◆ **WRITTEN PROBLEM**
Copy out, word for word, the part of the entries that opens with the line containing "Task: Click the 閉じる(C) close button" and closes with the end of the entries. Leave the pictures out of your answer.

◆ **EXERCISE MATERIALS**

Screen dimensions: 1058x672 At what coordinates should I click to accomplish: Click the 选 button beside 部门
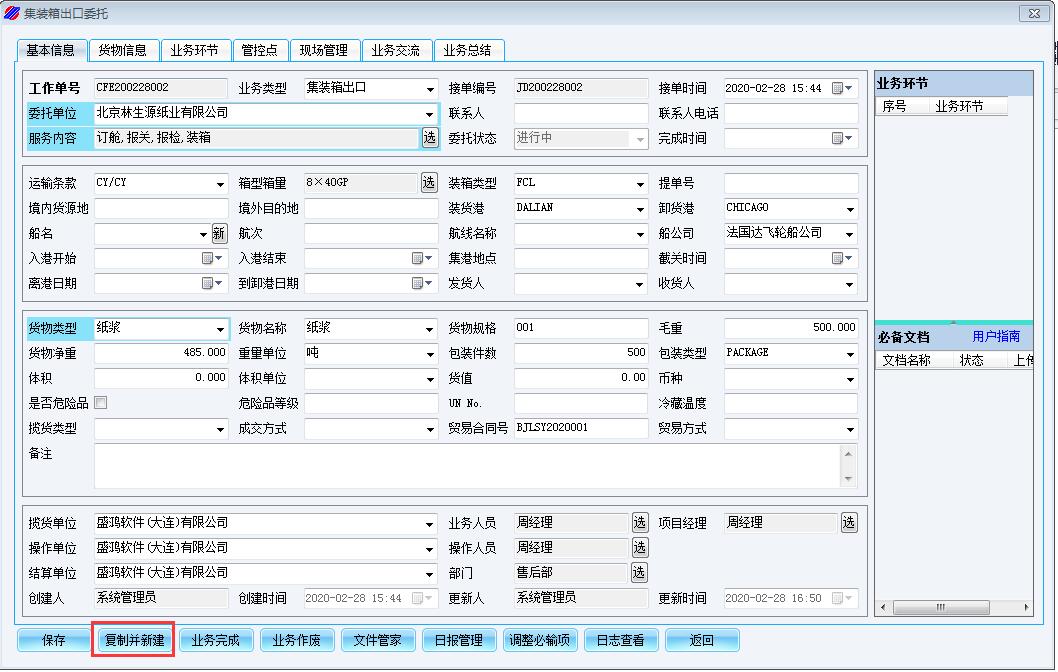(639, 573)
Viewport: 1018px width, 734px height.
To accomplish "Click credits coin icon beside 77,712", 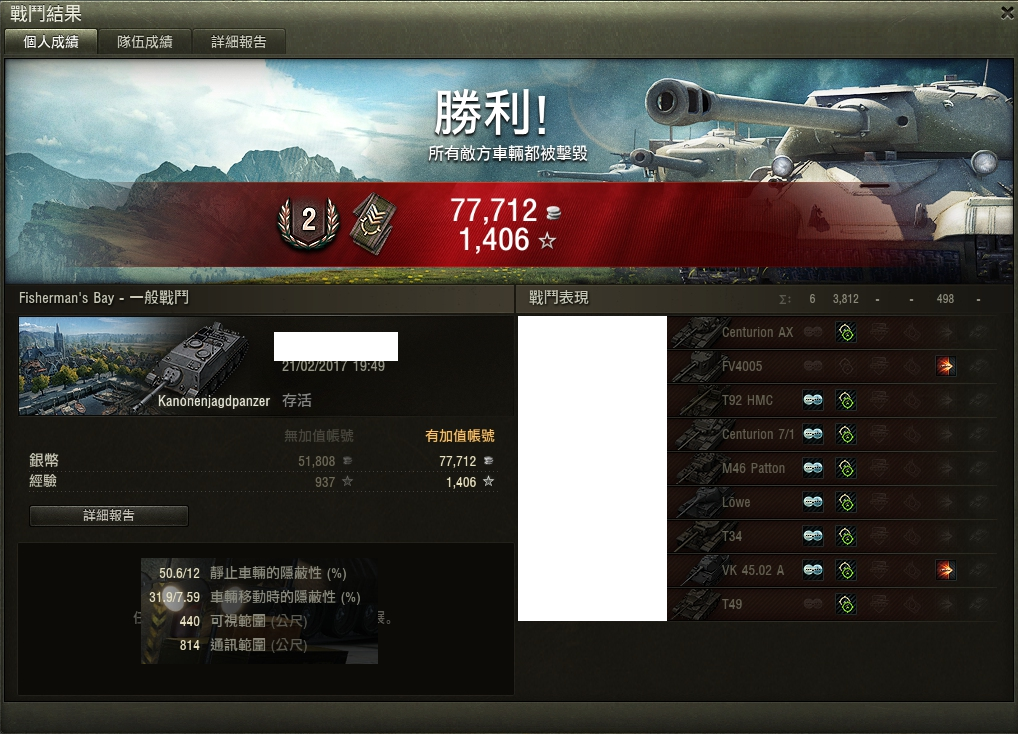I will (554, 212).
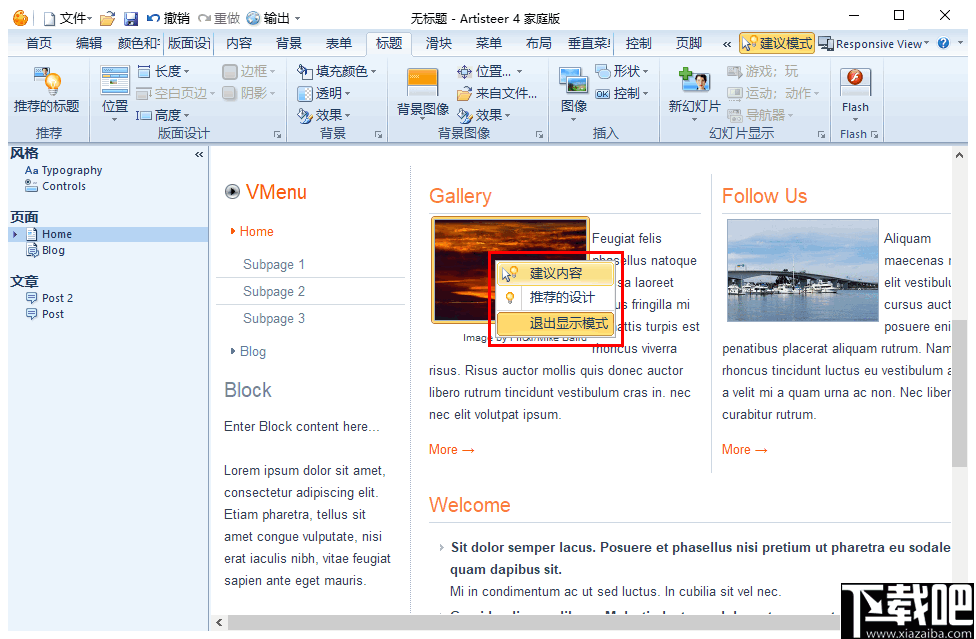Image resolution: width=976 pixels, height=639 pixels.
Task: Select the Home page in the 页面 panel
Action: coord(56,233)
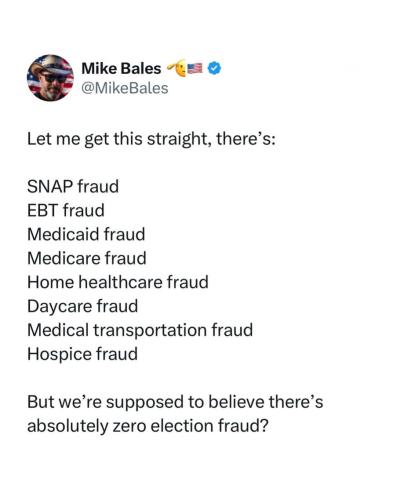Select the 'Medicaid fraud' line
400x500 pixels.
pyautogui.click(x=86, y=234)
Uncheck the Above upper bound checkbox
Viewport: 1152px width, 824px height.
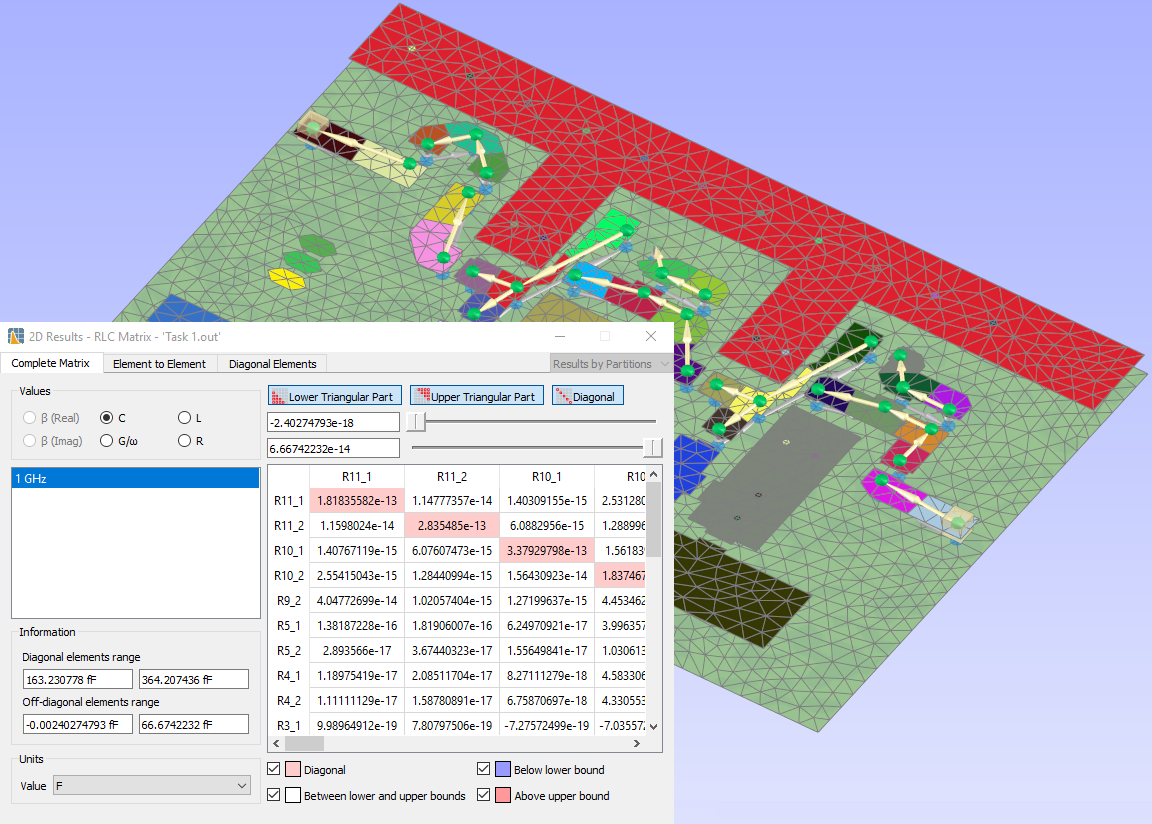484,796

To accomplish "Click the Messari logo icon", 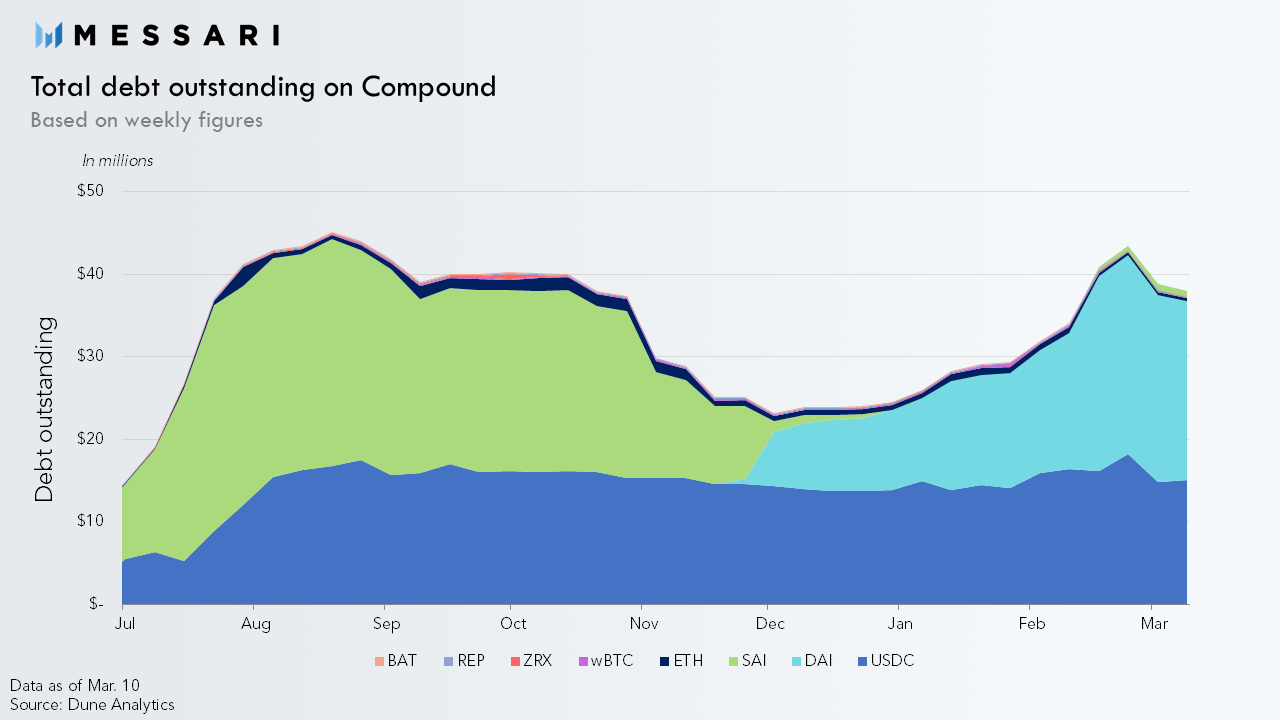I will coord(49,35).
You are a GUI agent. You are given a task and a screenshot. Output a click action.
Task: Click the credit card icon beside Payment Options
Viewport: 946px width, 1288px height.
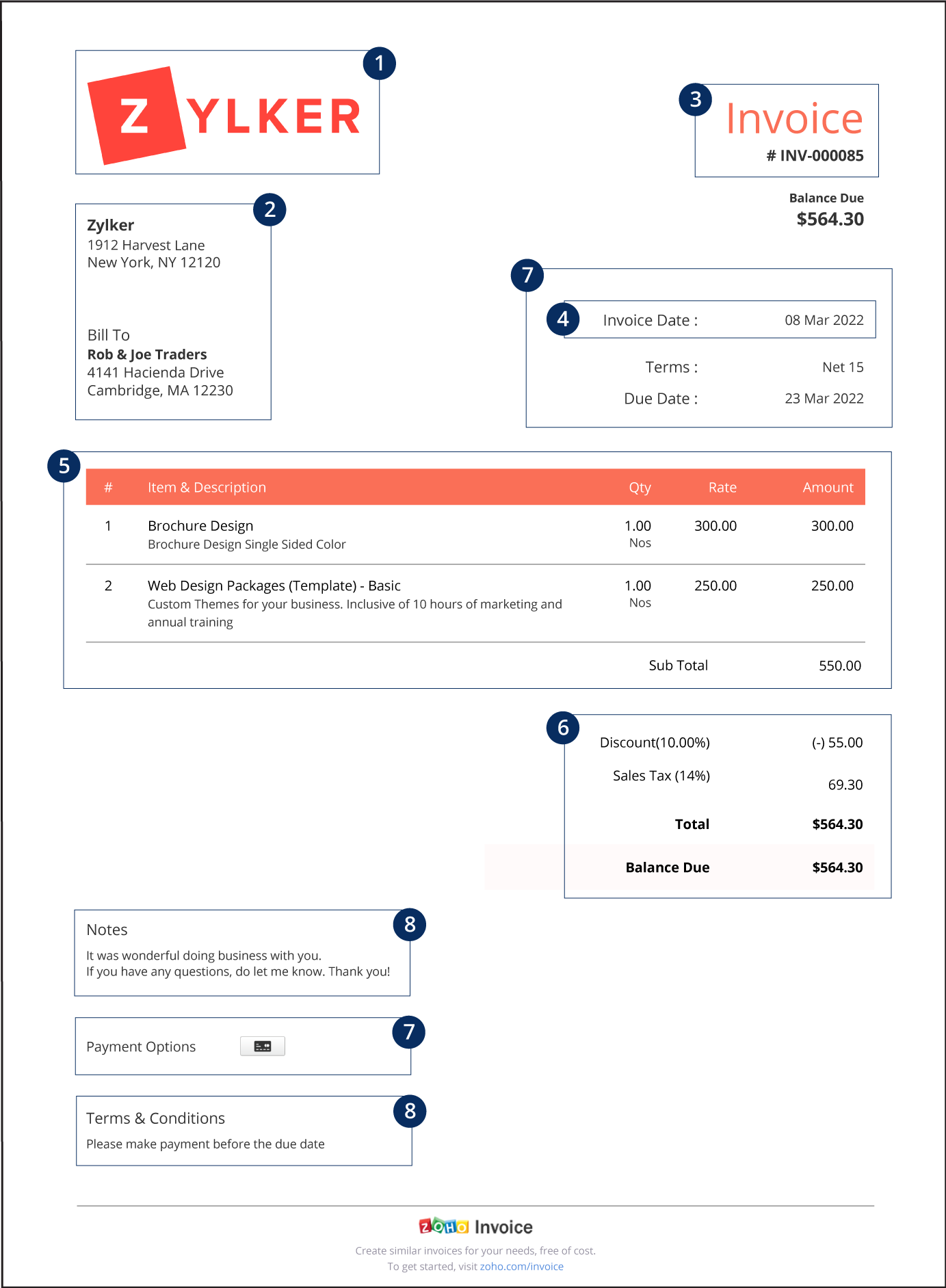point(263,1046)
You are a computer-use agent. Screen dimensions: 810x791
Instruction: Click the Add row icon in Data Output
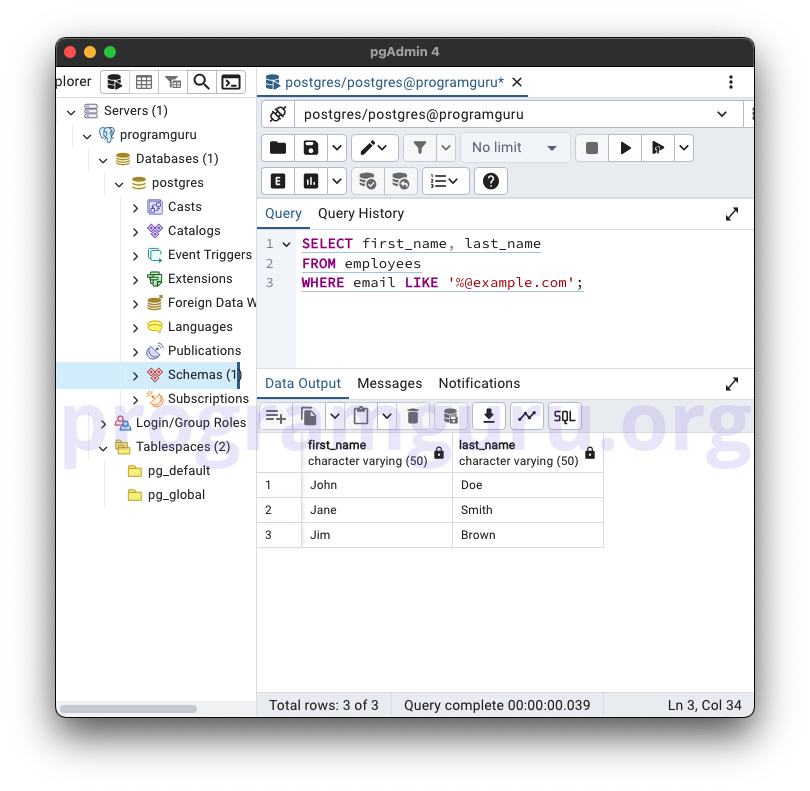[x=275, y=417]
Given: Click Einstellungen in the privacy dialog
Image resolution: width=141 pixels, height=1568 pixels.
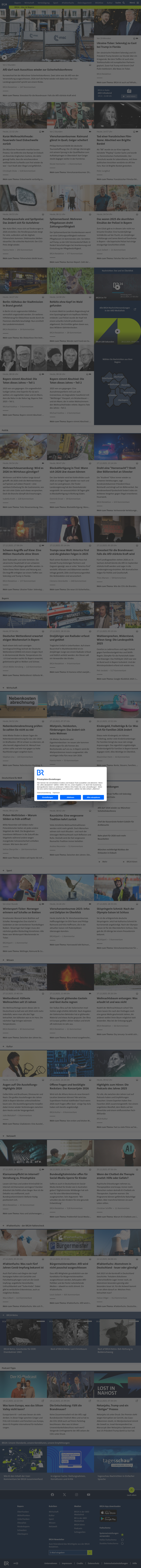Looking at the screenshot, I should 47,797.
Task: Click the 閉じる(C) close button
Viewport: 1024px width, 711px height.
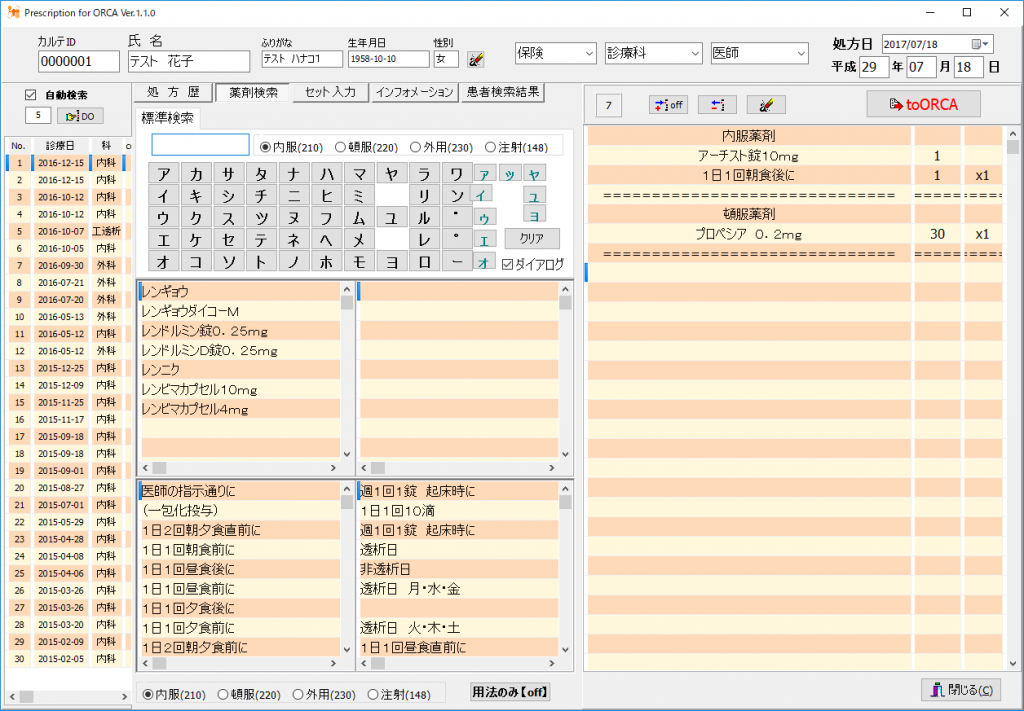Action: coord(959,689)
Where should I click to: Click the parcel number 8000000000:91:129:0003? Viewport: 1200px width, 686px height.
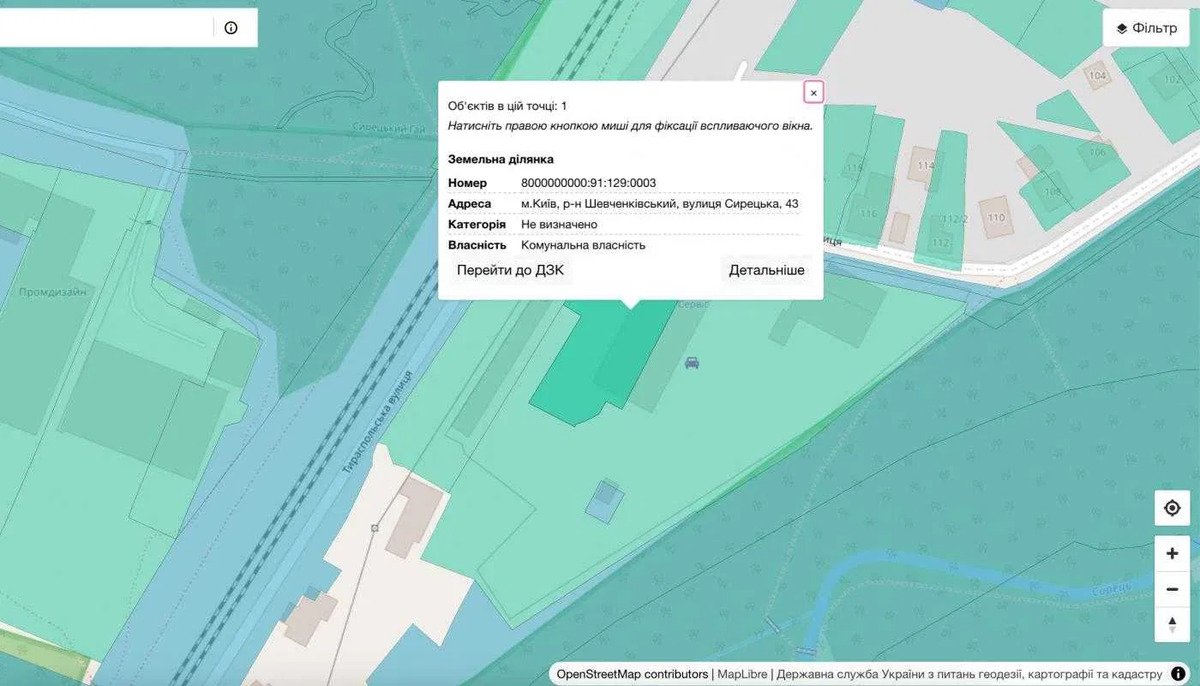click(x=588, y=183)
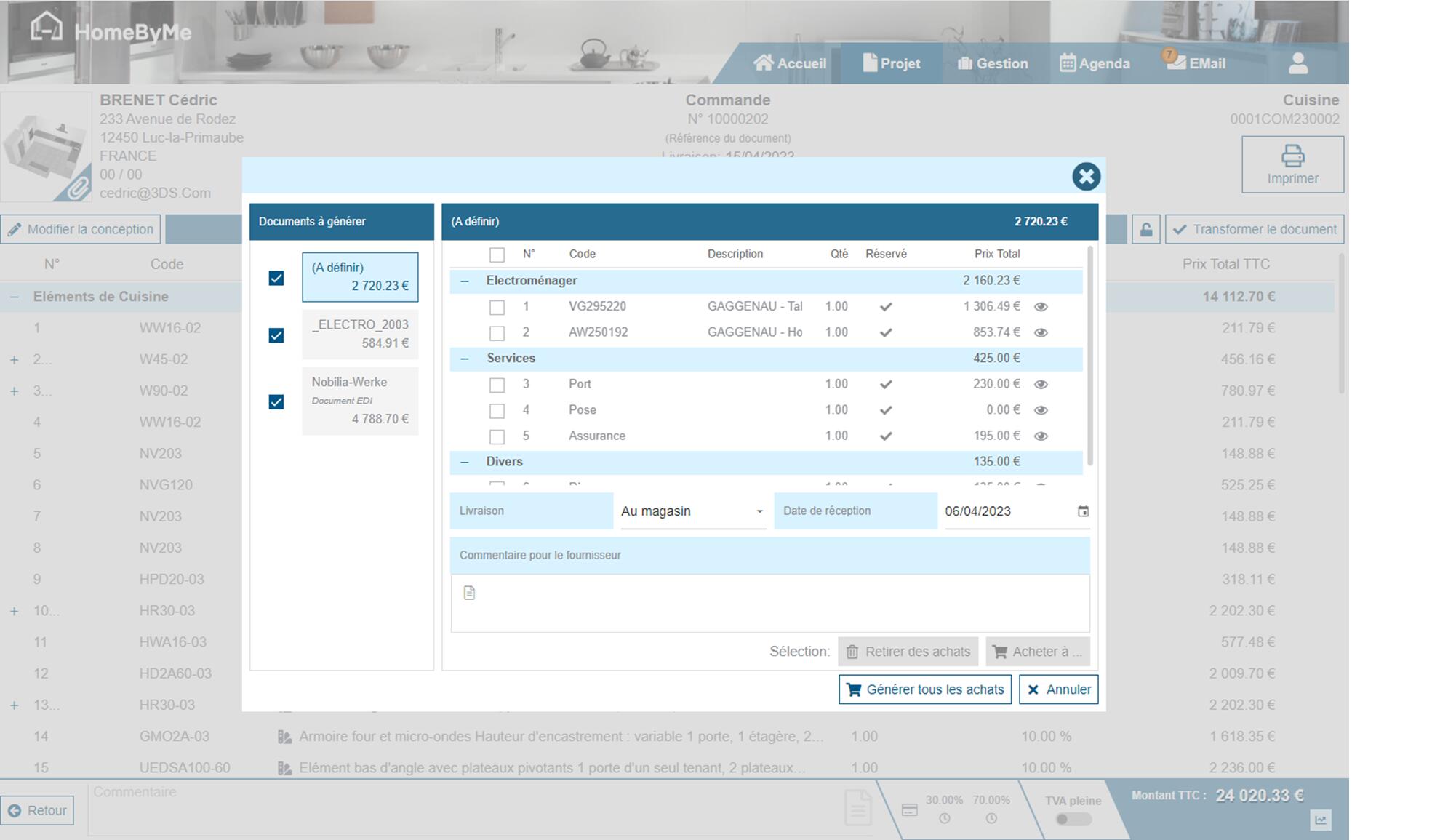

◆ **EXERCISE RESPONSE**
Task: Click the 閉じる(C) close button
Viewport: 1024px width, 711px height.
Action: coord(959,689)
Where should I click to: Click the parcel number 8000000000:91:129:0003? Viewport: 1200px width, 686px height.
click(x=588, y=183)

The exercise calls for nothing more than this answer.